Problem 1 - In the passage on Sandy Island's educators, who founded the Brookgreen Welfare Conference?
Problem 2 - Using the passage on Sandy Island's educators, explain why African American political leaders across South Carolina began organizing Citizenship Schools.
*** Reading text Section Begins ***
While Sandy Island was and remains an island community, the educators on Sandy Island were far from isolated. The principal and teachers of the Sandy Island School were heavily involved in the organization and execution of the Brookgreen Welfare Conference throughout the 1930s and 1940s, which was founded by Seymour Carroll, chairman of the South Carolina Natural Resources Commission. The Brookgreen Welfare Conference was a statewide and regional conference that brought together volunteer health practitioners, who provided care for residents, and African American political leaders from across the state. Bland or Miles Bogan, principal of Brookgreen School, often chaired the organizational committee for the conference. The Sandy Island School children performed for the conference attendees, and the Brookgreen and Sandy Island schools hosted several of the conference’s sessions. Horry and Georgetown County schools both offered holidays to their employees and students to attend the conference.In what Andrew Young has asserted was the very foundation of the Civil Rights Movement, African American political leaders throughout South Carolina began organizing adult education schools called Citizenship Schools to overcome the literacy test hurdle.
*** Reading text Section Ends ***
*** Source data Section Begins ***
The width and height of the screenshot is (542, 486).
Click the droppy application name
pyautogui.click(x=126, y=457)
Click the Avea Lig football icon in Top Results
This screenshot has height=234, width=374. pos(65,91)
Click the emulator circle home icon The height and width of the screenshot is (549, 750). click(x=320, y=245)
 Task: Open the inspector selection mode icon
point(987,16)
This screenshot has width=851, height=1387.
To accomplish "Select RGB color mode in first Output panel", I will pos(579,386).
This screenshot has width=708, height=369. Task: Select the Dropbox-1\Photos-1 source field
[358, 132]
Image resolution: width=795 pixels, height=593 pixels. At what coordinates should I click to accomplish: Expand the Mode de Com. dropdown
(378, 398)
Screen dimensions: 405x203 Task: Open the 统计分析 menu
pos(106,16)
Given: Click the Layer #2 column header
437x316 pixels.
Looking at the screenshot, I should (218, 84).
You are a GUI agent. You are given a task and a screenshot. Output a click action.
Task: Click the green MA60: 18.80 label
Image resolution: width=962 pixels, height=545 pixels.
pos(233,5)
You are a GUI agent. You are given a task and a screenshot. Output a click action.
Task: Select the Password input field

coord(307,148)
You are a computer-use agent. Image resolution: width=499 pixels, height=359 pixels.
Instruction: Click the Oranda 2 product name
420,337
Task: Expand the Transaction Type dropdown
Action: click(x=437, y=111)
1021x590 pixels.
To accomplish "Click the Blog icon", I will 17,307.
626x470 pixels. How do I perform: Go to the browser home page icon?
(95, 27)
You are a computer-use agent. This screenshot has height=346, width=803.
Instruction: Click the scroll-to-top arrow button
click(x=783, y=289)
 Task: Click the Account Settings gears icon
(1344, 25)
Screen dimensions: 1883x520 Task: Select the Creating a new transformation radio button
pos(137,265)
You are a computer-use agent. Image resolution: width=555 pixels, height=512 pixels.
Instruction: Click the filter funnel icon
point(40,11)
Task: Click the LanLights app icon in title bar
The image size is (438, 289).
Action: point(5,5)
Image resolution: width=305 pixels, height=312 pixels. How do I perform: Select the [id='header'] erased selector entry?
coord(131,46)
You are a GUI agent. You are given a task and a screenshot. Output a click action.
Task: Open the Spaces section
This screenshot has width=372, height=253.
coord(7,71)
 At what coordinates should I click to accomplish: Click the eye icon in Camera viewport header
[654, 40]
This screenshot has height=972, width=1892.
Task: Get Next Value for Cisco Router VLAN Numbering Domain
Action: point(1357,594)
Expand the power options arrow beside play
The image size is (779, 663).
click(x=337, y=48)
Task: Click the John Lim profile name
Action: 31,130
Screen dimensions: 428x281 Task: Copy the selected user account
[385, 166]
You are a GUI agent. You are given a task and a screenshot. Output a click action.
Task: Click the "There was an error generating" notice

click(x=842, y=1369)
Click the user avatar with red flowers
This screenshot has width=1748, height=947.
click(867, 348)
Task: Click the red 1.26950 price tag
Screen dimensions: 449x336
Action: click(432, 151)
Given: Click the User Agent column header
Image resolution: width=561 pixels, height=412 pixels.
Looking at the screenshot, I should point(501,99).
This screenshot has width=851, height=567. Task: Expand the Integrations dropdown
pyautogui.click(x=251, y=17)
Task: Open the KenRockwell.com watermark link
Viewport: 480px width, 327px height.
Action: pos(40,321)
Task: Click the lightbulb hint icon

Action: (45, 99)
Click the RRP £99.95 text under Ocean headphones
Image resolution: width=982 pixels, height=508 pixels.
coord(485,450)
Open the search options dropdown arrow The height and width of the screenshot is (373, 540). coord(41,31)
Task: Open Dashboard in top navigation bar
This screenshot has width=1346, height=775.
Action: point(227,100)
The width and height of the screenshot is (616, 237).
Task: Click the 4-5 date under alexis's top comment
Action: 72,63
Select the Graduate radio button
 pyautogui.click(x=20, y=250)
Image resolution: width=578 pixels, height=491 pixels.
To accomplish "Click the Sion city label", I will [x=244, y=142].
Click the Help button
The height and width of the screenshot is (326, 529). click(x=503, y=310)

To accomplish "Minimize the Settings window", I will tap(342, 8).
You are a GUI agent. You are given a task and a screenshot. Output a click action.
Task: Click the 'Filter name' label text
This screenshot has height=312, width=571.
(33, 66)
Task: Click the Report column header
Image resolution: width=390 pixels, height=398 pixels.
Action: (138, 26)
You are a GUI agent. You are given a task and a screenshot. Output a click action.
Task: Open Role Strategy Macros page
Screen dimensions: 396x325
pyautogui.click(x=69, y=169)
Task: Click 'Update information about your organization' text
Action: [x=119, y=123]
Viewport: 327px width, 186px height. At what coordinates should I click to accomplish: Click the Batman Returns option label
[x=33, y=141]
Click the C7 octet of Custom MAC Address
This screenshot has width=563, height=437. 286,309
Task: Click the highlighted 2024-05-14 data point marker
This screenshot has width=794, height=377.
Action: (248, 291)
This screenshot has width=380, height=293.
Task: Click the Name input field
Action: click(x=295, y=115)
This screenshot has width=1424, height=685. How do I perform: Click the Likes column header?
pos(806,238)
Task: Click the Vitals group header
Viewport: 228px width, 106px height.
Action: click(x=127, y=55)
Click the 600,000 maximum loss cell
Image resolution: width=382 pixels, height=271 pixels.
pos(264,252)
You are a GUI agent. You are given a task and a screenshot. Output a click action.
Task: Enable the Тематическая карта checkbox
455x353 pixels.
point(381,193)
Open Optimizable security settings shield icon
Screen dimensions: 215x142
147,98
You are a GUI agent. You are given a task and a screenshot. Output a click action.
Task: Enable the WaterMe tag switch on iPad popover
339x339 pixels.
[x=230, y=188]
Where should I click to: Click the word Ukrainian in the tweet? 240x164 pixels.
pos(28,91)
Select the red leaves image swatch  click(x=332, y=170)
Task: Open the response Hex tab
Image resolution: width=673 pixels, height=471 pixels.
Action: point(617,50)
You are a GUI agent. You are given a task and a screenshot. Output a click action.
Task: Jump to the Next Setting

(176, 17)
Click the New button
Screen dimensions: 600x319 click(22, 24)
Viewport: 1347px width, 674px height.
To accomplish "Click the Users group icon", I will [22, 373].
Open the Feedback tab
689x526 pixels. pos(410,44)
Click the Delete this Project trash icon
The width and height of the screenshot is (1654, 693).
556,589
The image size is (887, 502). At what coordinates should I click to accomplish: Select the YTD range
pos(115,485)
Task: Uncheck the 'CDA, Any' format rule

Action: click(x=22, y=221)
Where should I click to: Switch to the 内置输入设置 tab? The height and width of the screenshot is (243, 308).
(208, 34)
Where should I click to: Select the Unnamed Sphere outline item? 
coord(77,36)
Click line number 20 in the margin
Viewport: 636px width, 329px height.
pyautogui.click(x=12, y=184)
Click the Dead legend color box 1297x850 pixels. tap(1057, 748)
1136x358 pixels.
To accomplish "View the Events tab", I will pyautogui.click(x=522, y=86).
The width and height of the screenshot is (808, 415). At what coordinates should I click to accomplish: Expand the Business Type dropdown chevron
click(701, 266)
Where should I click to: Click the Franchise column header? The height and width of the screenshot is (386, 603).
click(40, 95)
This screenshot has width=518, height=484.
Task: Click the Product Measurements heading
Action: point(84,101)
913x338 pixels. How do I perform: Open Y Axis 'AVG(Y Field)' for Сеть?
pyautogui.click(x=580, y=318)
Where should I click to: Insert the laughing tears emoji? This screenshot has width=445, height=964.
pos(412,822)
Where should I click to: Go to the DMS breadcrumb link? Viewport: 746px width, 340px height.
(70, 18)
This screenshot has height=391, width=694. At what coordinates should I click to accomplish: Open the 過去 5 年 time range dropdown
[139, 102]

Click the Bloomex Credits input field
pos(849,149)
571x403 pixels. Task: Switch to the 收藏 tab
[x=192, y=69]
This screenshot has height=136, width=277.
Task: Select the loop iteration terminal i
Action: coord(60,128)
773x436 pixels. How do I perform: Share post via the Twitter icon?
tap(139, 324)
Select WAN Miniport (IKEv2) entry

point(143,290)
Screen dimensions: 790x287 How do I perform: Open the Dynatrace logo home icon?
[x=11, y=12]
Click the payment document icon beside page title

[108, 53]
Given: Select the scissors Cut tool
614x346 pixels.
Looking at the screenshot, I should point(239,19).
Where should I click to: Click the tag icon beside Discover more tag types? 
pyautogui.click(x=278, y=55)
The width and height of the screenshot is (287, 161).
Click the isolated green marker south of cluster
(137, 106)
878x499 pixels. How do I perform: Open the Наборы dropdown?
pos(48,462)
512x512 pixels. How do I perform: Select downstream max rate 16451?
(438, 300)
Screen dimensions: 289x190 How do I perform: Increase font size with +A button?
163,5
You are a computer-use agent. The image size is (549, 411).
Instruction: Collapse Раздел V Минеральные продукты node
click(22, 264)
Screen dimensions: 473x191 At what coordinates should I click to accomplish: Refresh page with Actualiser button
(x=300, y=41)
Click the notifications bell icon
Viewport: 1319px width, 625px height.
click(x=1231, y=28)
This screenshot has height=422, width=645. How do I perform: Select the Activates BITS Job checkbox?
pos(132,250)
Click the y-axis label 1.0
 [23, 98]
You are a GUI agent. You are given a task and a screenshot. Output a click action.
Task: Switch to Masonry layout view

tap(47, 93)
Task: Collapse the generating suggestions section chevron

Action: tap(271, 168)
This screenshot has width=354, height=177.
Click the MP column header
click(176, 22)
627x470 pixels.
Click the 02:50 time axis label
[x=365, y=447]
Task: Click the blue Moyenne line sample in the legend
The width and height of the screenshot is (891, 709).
*** Source data Section Ends ***
Response 1 - Seymour Carroll, chairman of the South Carolina Natural Resources Commission, founded it.

Response 2 - They organized these adult education schools to overcome the literacy test hurdle.